In most cases, it will grow more quickly in thickness than in diameter, which penetrates deeper into the patient’s skin. A nodular melanoma can develop in an area where there was never any previous lesion. These two factors alone show why this type of skin cancer is so serious.
Often, people take longer to realize there is an issue, and by that time, the prognosis they receive is not very good. A nodular melanoma will usually have a dark pigment, though in some cases, they can be light brown, multicolored, or even colorless.
The cases in which the nodular melanoma is colorless or light colored it can often go undetected for some time. However, it is common to have an ulcerated or bleeding lesion, which should raise some alarms.
Basal Cell Carcinoma
Accounting for 90% of all the skin cancer cases in the U.S., this is by far the most common form of skin cancer. Fortunately, basal cell carcinoma almost never metastasizes to the other parts of the body. Even so, they can still cause some damage by growing into surrounding tissue.

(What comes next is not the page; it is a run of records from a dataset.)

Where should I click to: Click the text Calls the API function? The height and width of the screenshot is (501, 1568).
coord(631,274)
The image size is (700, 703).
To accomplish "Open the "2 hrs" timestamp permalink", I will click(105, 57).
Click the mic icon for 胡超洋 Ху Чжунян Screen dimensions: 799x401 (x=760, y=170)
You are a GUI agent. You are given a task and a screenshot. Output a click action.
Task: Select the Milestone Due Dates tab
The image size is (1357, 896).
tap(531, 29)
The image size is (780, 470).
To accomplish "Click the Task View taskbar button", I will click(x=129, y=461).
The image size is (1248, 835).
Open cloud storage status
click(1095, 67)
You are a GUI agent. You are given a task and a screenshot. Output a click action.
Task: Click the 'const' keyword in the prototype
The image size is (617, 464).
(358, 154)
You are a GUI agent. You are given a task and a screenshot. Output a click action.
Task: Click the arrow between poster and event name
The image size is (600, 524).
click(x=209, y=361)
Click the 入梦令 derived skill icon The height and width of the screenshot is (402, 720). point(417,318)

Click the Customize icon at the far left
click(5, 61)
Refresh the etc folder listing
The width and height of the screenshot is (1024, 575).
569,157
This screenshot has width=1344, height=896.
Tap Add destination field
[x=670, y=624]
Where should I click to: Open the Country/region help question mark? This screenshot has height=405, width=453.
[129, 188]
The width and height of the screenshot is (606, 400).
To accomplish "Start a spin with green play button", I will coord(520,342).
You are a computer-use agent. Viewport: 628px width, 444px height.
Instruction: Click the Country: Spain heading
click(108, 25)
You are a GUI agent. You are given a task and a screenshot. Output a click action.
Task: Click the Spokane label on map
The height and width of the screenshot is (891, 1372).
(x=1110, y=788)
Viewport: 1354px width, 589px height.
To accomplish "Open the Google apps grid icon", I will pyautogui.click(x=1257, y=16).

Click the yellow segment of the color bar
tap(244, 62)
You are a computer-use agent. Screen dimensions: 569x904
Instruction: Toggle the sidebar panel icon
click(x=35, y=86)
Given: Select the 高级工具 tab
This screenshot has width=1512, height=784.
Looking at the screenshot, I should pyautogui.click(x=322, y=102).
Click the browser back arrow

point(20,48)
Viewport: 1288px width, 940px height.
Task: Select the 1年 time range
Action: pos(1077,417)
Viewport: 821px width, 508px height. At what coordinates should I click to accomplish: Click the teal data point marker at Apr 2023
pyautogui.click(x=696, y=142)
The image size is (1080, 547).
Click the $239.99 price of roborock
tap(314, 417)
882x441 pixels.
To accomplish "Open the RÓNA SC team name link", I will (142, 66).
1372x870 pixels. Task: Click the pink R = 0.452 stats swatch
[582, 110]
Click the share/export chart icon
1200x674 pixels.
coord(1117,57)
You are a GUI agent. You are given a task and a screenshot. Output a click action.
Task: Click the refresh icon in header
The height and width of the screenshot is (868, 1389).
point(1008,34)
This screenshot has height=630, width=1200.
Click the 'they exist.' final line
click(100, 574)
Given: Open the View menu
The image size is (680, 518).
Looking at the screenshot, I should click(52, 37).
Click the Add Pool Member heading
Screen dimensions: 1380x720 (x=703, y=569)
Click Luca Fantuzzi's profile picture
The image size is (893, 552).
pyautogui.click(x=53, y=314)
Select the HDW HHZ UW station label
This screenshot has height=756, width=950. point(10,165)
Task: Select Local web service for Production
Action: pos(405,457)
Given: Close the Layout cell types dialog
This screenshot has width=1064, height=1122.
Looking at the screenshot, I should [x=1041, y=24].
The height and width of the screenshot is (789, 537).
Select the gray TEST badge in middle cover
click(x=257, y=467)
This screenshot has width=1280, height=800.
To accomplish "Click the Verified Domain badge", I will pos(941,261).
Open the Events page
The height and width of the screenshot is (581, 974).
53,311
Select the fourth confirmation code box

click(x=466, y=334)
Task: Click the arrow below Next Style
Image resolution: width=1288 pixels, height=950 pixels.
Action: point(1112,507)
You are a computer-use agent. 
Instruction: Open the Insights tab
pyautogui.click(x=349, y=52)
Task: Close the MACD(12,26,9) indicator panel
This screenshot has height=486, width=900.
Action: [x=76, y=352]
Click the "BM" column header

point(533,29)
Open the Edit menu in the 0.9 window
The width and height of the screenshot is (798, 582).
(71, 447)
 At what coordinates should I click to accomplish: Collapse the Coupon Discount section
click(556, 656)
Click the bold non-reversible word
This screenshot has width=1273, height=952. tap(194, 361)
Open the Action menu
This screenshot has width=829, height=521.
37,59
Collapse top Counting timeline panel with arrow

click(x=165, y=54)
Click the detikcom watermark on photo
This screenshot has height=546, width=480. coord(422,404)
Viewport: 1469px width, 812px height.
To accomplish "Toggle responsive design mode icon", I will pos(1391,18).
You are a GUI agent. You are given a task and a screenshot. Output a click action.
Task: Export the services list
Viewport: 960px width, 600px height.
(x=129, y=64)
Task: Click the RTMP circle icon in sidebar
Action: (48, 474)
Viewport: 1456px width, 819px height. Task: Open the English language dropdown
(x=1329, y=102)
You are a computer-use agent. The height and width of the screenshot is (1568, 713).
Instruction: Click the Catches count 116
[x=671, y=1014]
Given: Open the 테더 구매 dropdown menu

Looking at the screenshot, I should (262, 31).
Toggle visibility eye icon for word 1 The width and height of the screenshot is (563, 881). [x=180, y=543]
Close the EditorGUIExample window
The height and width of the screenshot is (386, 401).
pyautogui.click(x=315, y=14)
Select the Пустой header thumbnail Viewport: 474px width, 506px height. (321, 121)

Risk factors for basal cell carcinoma include exposure to the sun, light-colored skin, and age. Research has shown that there are higher rates of basal cell carcinoma among people who are older and have fair skin. Interestingly, almost 20% of these skin cancers occur in areas of the body which are not often exposed to the sun, such as the back, chest, legs, arms, and scalp.
The most common area for basal cell carcinoma lesions is still on the face. In some cases, a weakened immune system can also increase a person’s risk of developing basal cell carcinoma.
In most cases, basal cell carcinoma begins as a small bump which is dome shaped and often covered by telangiectases (these small, superficial blood vessels). To the human eye, the bump will often appear shiny and translucent. Some patients have even described as “pearly”. These bumps can often be quite difficult to distinguish from a benign type of growth, such as flesh-colored moles. If you are worried about any unusual or new growths, you should think about scheduling a biopsy.
Squamous Cell Carcinoma
This form of cancer is so aptly named because of where it originates, the squamous cells. These cells look like fish scales under the microscope, because they are thin and flat. Squamous cells are located in the tissue that forms the surface of our skin, the passages of the digestive and respiratory tracts, and the lining of the hollow organs in the body. Unfortunately, this means that squamous cell carcinoma can develop in any of these areas of the body.
Research has shown that this form of skin cancer occurs only 25% as often as basal cell carcinoma. Important risk factors for squamous cell carcinoma include light-colored skin and a history of prolonged sun exposure. These actually tend to make people more predisposed to squamous cell carcinoma than basal cell carcinoma. Men tend to develop squamous carcinoma more often than women do, however this may be due to general differences in patterns of dress and hairstyle.
In its earliest form, squamous cell carcinoma is referred to as actinic (or solar) keratosis. This appears as red bumps on the face, ears, scalp, and backs of the hand which are rough to the touch. In many cases, these bumps will appear in areas which already contain mottled, sun-damaged skin. The actinic keratosis can be quite sore and tender.
Depending on the patient, the rate at which this keratosis can invade deeper into the skin and thus develop into full-fledged squamous cell carcinoma will vary, but it averages between 10%-20% over 10 years. In some cases, the time can be even less.
When the squamous cell carcinoma grows rapidly, it can form a mound that has a central crater.
This type of squamous cell carcinoma is called keratoacanthoma. Interestingly, some people consider this to be a condition which can take care of itself, and not a true cancer. However, most pathologists do not follow this train of thought, and treat this as they would any other case of aggressive squamous cell carcinoma.